Take risks, says Susan Oakes, the side-saddle puissance record holder and Ireland’s first skijor winner, to discover what you want in life
Having inherited a love for horses from both of her parents, Susan Oakes has been riding side-saddle since she was four – and now holds the side-saddle puissance record as well as being Ireland’s first skijor winner.
For more sporting Dianas, seriously sporting women offering advice and encouragement, Mhairi Morriss founded ladies’ shooting club Glad Rags & Cartridge Bags to encourage more women into the sport. And Callie Coles is thrilled to be passing her love for hunting to the next generation.
I am so grateful to have been born into a family who respect and appreciate all things rural and equestrian. My love of horses comes from both my parents, handed down through generations for which hunting, racing and rural sports were such a big part of their lives.
My mother believed the hunting field provided a better education than always being in school, so my passion started from a very young age. I love travel, adventures, nature and different cultures. I have hunted far and wide, from New Zealand to the USA, Canada, France, around the UK and Ireland. I’m delighted to be Master of the Fingal Harriers Hunt.
When I was four years of age, I started riding side-saddle on my donkey, Rosie, and from there I competed and hunted aside on my Connemara ponies. In 2011, I saw a picture of a lady jumping a huge fence side-saddle from 1915, and the caption underneath was: ‘Are you brave enough?’ I took it as a personal challenge and decided I wanted to set a new world record. I had no showjumping horse, no showjumping trainer, only a dream.

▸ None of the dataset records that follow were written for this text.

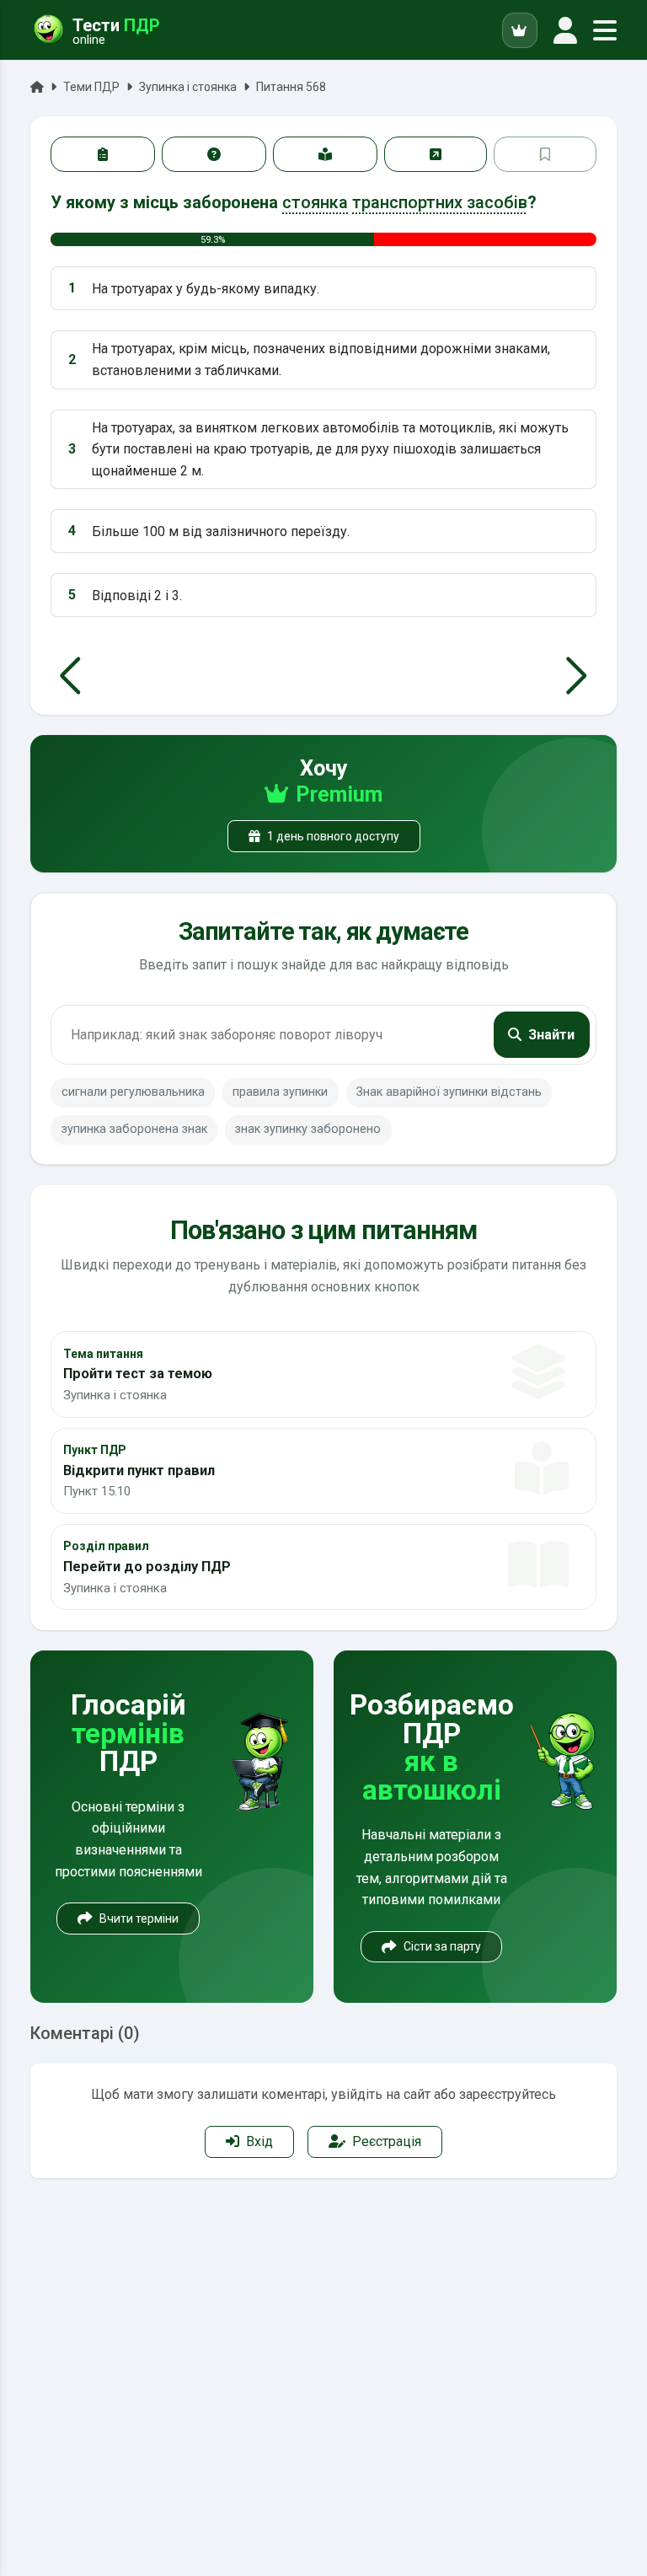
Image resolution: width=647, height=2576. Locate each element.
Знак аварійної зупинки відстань (449, 1092)
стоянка (315, 202)
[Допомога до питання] (214, 154)
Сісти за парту (442, 1946)
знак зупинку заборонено (308, 1129)
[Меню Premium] (519, 30)
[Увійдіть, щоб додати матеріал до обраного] (545, 154)
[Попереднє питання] (70, 676)
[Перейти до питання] (435, 154)
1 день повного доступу (333, 836)
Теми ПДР (91, 87)
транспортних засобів (439, 202)
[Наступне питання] (576, 676)
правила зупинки (280, 1092)
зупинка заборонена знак (134, 1129)
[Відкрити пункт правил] (325, 154)
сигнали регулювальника (133, 1092)
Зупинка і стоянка (188, 87)
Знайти (551, 1035)
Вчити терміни (139, 1918)
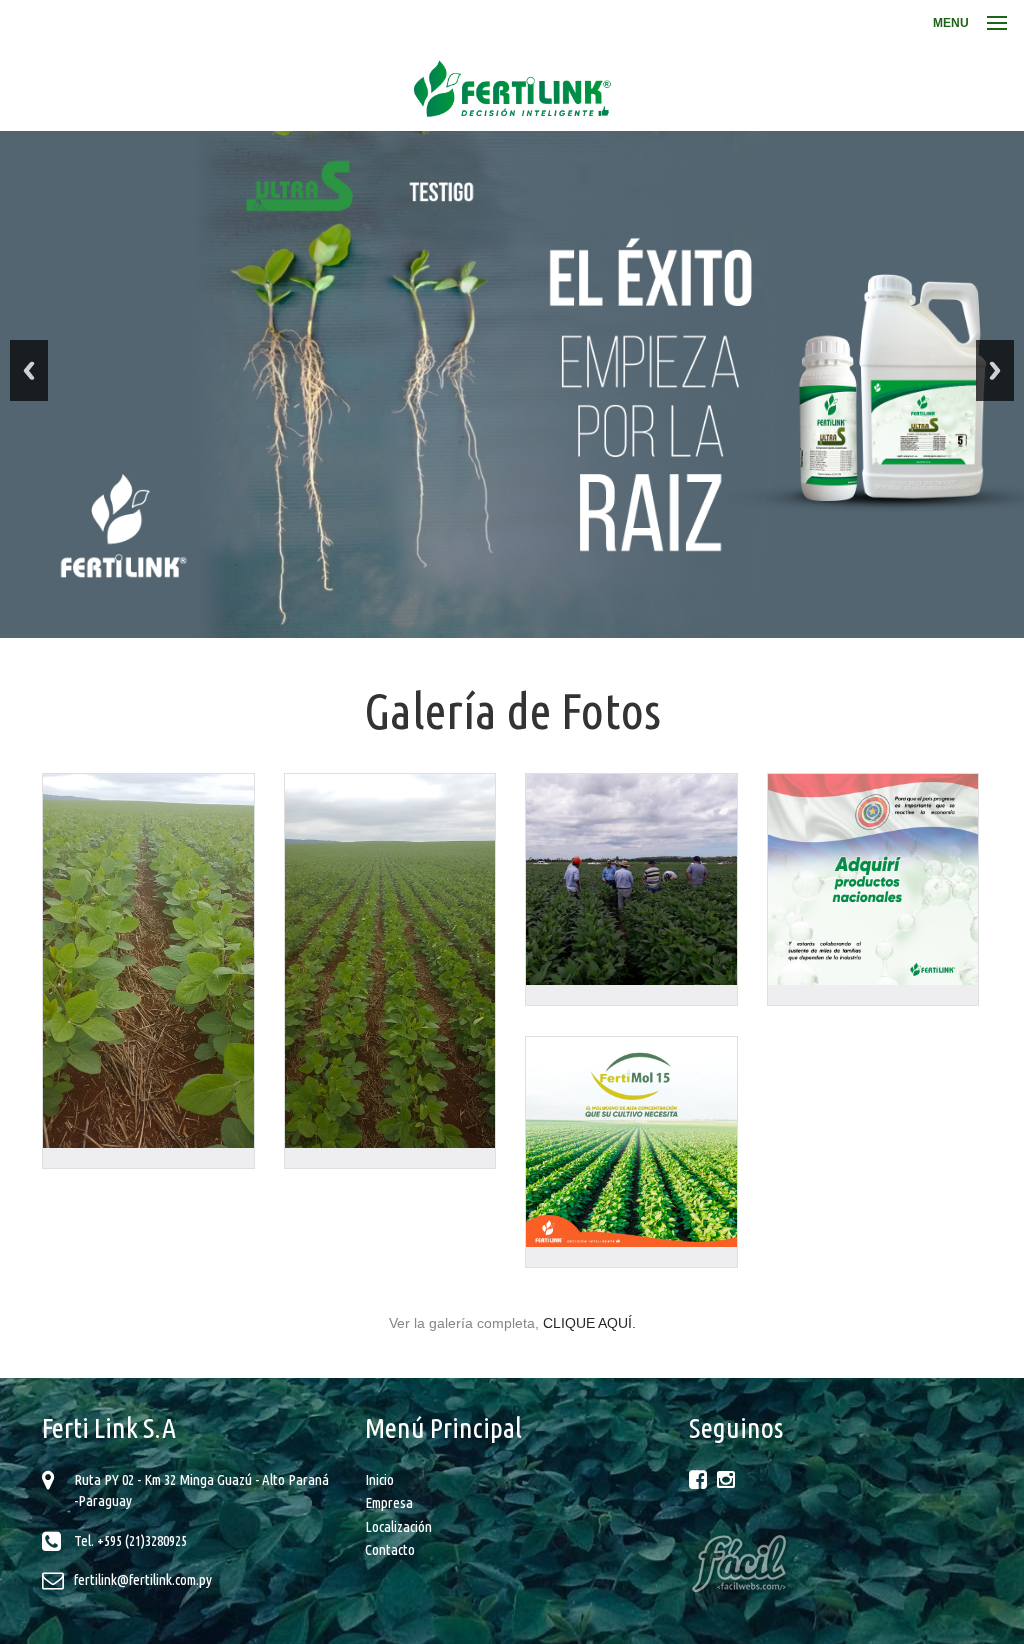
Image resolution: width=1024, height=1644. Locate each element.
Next (995, 370)
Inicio (379, 1479)
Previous (29, 370)
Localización (398, 1526)
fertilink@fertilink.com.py (143, 1579)
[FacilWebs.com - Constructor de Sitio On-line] (835, 1563)
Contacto (390, 1549)
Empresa (389, 1502)
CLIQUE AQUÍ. (589, 1323)
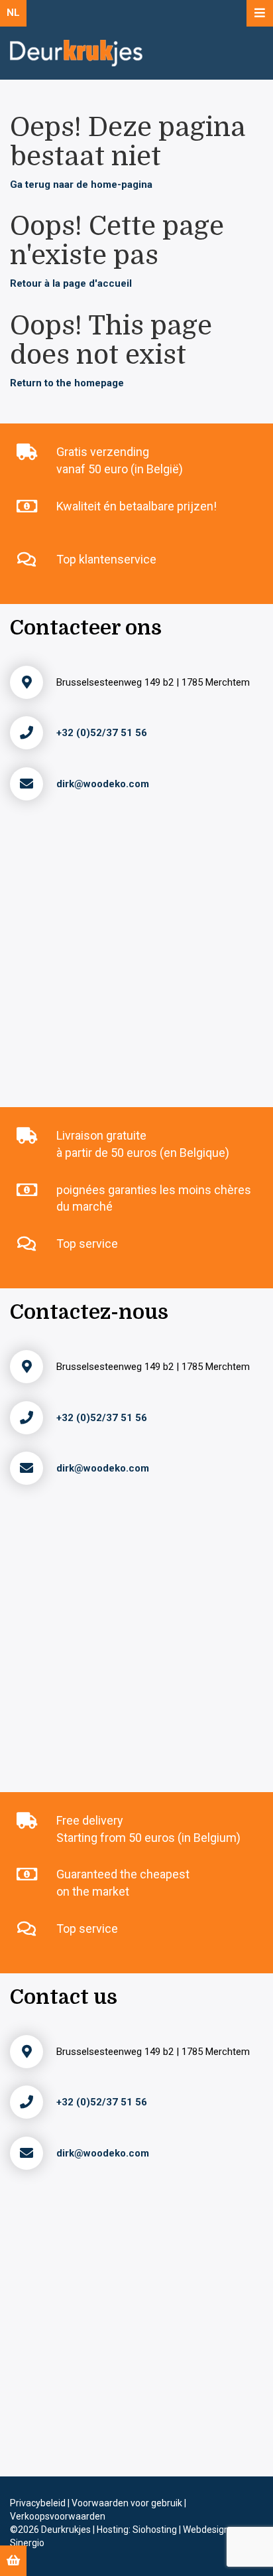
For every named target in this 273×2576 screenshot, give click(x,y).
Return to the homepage (67, 383)
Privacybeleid (39, 2503)
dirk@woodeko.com (102, 784)
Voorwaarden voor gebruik (128, 2503)
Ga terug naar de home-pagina (81, 184)
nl (13, 13)
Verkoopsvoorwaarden (57, 2516)
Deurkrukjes (67, 2529)
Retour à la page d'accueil (71, 283)
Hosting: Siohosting (138, 2529)
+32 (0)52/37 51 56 (101, 733)
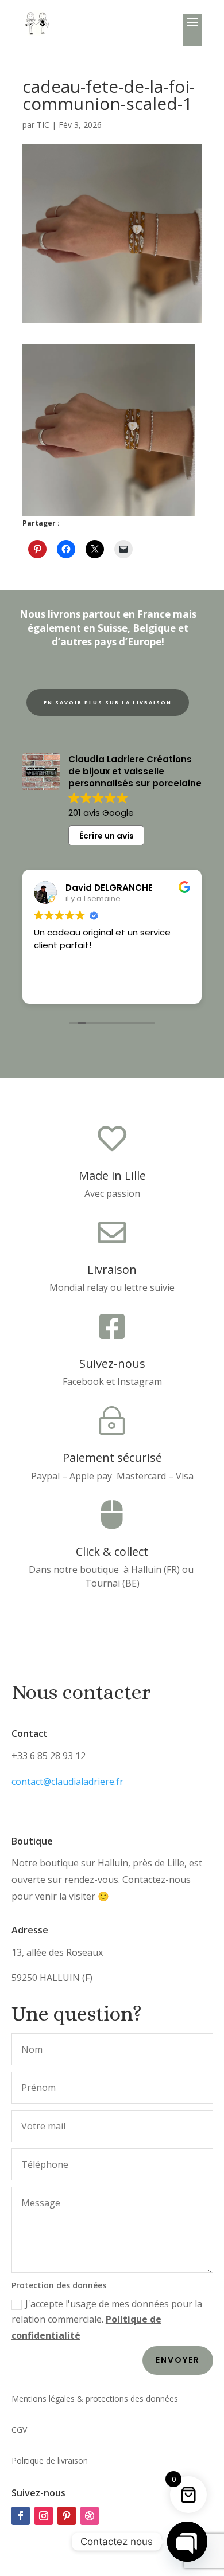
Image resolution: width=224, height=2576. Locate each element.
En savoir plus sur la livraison (108, 702)
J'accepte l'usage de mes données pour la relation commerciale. (106, 2319)
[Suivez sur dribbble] (89, 2516)
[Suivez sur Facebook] (20, 2516)
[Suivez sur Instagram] (43, 2516)
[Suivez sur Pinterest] (66, 2516)
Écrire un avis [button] (106, 835)
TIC (43, 124)
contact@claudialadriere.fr (67, 1781)
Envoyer (178, 2360)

Over the following two years I trained five days a week and, on 24 October 2013, I jumped 6ft 8in over a puissance wall side-saddle to set the record. Side-saddle riding then became a huge part of my life and I was getting invitations from around the globe to compete. I have ridden in and won point-to-points, both astride and aside, on both sides of The Pond, but the highlight was winning the inaugural running of the Dianas of the Chase side-saddle race over the Leicestershire hedges in 2013. Out of the blue in October 2020 I was contacted by Guinness World Records as they wanted to officially verify my record from 2013. Back then, they only had a category for the horse that jumped the highest, but they had been following me and set up a category especially to verify my record. To say I am a Guinness World Record Title Holder for me is the equivalent of Olympic gold.
When I’m not travelling I am working in my dental business, and in my spare time I try to shoot a few days a week at Balheary Shooting Grounds under the watchful eye of Garrett Ruigrok. I suffered a brain injury while competing in Central Park Horse Show in 2015, resulting in loss of eyesight in one eye and my balance was badly affected. Thankfully, I have recovered 100% and I credit the shooting for helping get my eye and balance back to where it is today. I was lucky to be invited to many shoots this year and hope to be able to take up the invitations next season. For now, I will keep training.
Growing up on a farm has given me many skills, from lambing to milking, and tractor-driving came in handy for Team Ireland’s Skijor. Skijoring, North America’s fasting-growing winter sport, consists of a horse pulling a skier over obstacles through the snow. With no snow in Ireland, we had to improvise. My childhood friend, Barry O’Brien Lynch, was to be on the skis and I was going to be riding the horse pulling him. Our training consisted of me driving a Massey Ferguson 85 while pulling him on skis down a roll of carpet in the farmyard. It stood us in good stead: we won the International Skijor competition in Calgary, Canada, February 2020.
TOP TIP: Take risks. I believe good things are on the other side of obstacles, so taking a risk isn’t a big deal, I embrace them. I want to inspire others to believe in themselves, expand their perspectives and to take a risk on the things they most want in life.